🤖 AI Summary
This study addresses critical limitations in traditional L2 spoken-language automatic scoring—namely, loss of phonetic information and poor generalization of end-to-end models—by proposing the first multimodal Speech Large Language Model (Speech-LLM)-based framework for oral proficiency assessment. Methodologically, it integrates audio-understanding pretraining with dual-objective fine-tuning (regression and classification) and introduces a cross-domain evaluation mechanism to ensure robust generalization across speakers and tasks. Key contributions include: (1) the first application of Speech-LLMs to L2 speaking assessment; (2) overcoming inherent constraints of cascaded and end-to-end paradigms by preserving fine-grained phonetic and semantic information; and (3) achieving state-of-the-art performance on two major benchmark datasets, significantly outperforming statistical models, text encoders, and self-supervised speech models in both scoring accuracy and robustness.
📝 Abstract
The growing population of L2 English speakers has increased the demand for developing automatic graders for spoken language assessment (SLA). Historically, statistical models, text encoders, and self-supervised speech models have been utilised for this task.
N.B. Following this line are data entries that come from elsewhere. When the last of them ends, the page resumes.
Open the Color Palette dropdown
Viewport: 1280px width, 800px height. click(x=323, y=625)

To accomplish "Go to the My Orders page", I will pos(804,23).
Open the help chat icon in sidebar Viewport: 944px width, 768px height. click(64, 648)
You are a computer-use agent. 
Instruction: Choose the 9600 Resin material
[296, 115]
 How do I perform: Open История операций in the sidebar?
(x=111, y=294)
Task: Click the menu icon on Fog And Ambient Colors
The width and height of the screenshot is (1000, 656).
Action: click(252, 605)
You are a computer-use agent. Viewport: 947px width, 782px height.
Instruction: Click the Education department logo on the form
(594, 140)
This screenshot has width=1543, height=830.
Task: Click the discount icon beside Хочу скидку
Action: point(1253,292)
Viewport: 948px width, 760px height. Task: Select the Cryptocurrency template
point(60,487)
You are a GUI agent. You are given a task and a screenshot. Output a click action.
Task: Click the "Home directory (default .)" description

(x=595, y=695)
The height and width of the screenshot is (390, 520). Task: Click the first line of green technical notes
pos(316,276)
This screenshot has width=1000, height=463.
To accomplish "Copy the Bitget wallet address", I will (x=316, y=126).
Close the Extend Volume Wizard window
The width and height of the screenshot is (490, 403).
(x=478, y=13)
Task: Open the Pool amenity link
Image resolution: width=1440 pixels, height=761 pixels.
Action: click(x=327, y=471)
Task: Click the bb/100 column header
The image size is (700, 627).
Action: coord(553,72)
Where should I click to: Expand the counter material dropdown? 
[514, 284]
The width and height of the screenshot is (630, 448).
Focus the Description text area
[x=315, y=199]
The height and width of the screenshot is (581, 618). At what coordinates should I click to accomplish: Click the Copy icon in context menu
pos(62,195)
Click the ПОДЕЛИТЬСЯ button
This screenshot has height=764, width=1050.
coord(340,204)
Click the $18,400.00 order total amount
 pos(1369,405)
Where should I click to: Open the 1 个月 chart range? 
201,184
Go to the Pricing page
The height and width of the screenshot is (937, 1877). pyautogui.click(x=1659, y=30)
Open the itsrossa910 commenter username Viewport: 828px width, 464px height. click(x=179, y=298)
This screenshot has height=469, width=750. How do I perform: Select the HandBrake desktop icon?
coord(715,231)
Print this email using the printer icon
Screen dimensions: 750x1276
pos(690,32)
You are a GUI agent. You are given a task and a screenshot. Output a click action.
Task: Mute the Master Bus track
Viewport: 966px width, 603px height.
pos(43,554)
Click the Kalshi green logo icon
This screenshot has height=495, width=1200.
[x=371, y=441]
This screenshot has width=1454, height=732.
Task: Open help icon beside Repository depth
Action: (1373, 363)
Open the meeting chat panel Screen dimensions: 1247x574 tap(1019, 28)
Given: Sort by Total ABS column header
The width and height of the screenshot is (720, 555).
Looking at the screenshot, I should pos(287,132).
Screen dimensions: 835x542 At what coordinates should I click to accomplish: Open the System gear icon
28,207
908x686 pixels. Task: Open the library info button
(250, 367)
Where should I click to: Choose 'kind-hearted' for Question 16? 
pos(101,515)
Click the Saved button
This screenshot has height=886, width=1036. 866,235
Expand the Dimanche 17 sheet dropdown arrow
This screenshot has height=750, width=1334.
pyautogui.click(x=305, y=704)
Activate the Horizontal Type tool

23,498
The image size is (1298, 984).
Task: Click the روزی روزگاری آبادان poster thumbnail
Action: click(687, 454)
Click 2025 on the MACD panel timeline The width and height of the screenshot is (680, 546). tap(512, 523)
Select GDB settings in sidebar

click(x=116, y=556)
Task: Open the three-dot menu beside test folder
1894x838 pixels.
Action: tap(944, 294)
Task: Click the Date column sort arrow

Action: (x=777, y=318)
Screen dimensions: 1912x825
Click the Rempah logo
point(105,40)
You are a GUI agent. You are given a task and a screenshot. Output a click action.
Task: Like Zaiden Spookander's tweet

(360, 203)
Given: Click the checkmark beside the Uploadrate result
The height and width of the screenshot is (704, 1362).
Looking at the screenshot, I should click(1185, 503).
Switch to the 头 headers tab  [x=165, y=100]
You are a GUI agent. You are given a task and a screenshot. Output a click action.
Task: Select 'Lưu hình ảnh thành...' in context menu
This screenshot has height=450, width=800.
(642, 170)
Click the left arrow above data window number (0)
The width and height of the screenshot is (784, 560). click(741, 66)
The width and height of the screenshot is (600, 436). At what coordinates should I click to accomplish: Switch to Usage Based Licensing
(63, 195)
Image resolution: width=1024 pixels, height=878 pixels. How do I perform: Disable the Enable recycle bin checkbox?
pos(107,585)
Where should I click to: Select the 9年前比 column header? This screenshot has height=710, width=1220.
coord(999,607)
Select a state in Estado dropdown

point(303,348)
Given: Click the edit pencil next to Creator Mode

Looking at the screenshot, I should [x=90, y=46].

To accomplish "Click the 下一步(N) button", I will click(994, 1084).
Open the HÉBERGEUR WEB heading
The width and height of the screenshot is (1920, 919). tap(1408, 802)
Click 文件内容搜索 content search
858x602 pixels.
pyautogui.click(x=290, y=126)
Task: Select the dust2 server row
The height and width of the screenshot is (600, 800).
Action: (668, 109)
However, cascaded systems suffer from the loss of information, while E2E graders also have limitations. With the recent advancements of multi-modal large language models (LLMs), we aim to explore their potential as L2 oral proficiency graders and overcome these issues. In this work, we compare various training strategies using regression and classification targets. Our results show that speech LLMs outperform all previous competitive baselines, achieving superior performance on two datasets. Furthermore, the trained grader demonstrates strong generalisation capabilities in the cross-part or cross-task evaluation, facilitated by the audio understanding knowledge acquired during LLM pre-training.